Pet Threats and Animal Dangers

Insects, snakes and other things may threaten the health of dogs in Portugal - understand what to do about the dangers of processionary caterpillars and leishmaniasis...


Leishmaniasis is a disease that mainly affects domestic dogs. In humans, it is called Kala-Azar which is the Indian for black fever. It is carried by a small, yellow sand fly that resembles a mosquito and is around two to three millimetres long. Southern European countries with a Mediterranean climate are severely affected by the disease. It is said that the fly carrying the disease does not bite at sea level, only at altitude - but the altitude at which they bite is not high. A local vet should be able to answer any questions about the area.

Typically the fly bites the dog's exposed skin (nose and ears). Dogs can incubate Leishmaniasis for over a year before displaying symptoms, which vary from dog to dog. One clue is when the hair around a dog's eyes drops out and claws grow abnormally. Infected animals will lose weight, become anaemic and often display symptoms of renal failure. If medical help is not sought, the dog will die after several months.

There are products (available from vets) that can protect against the bite if applied regularly and should be used to protect against this disease from spring to autumn when the risk is highest. Also, cattle pest control badges are said to protect against bites, but the best protection is to keep a dog inside from before dusk until after dawn, the time when the flies are most active.

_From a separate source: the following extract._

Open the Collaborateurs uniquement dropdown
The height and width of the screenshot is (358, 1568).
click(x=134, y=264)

Processionary Caterpillars

The processionary pine caterpillar (Thaumetopoea pityocampa) is usually three to four centimetres long, brown and hairy. The Portuguese for caterpillar is lagarta. At the start of spring the caterpillars come out of round, white, fuzzy nests built in pine trees (normally property owners will burn these nests if they see them) and travel down the tree and across the ground in single file, sometimes stopping in writhing circles. This phenomenon will continue well into the summer.

These caterpillars are extremely dangerous as they "burn" the flesh of any animal, child or person that touches them. A small animal can die from the burn on contact. If a pet comes in to contact with these caterpillars it is advisable to seek veterinary assistance immediately.

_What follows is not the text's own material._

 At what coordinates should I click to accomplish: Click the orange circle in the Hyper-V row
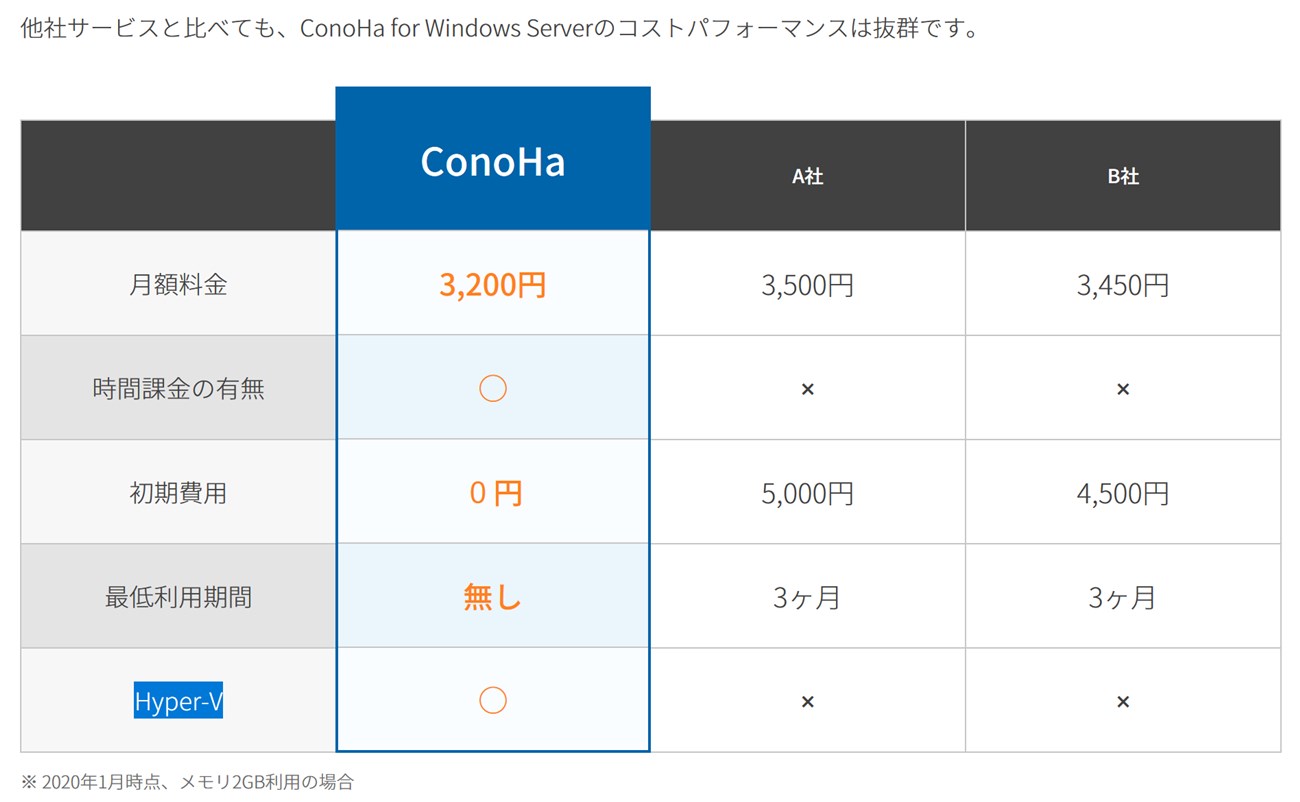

The caterpillars are often found on sports pitches and courses, many Portuguese golf clubs have exceptional rules in case a ball has touched a procession of caterpillars. Consult the club for more details.


Heartworm disease (Dirofilaria immitis) is a caused by a parasite carried and transmitted in its larvae stage by mosquitoes. Once the larvae matures the adult worms reside in the pulmonary arteries (blood vessels in the lungs), and cause blockages, inflammation and damage to blood vessels. While most commonly found in cats and dogs, other species can be infected.

The infection can not be detected during the six first months with no signs of infection usually apparent until the worms mature.

Symptoms include coughing, exhaustion, severe weight loss and fainting. Cats may also get pneumonia-like symptoms, diarrhoea and may vomit.

The disease is not easy to treat and can be fatal; however early diagnosis may result in full recovery. Prevention is preferable and a pet can be protected from infection with the use of anti-mosquito drops and collar treatments.

The parasite is common in the south of France, in Spain and Portugal, and Italy.

Dangerous Ticks in Portugal

As in most hot countries ticks can be a serious problem for cats and dogs and not only do they spread disease but they can cause serious discomfort to the animal. Two of the most common diseases are Babesiosis and Ehrlichiosis. Take advice from the local vet in order to ensure that the pet is adequately protected. Drops and collars are available.

Note: if tick bite disease is ignored it can be fatal.

Poisonous Snakes in Portugal

There are some poisonous snakes that can cause death if they bite an animal.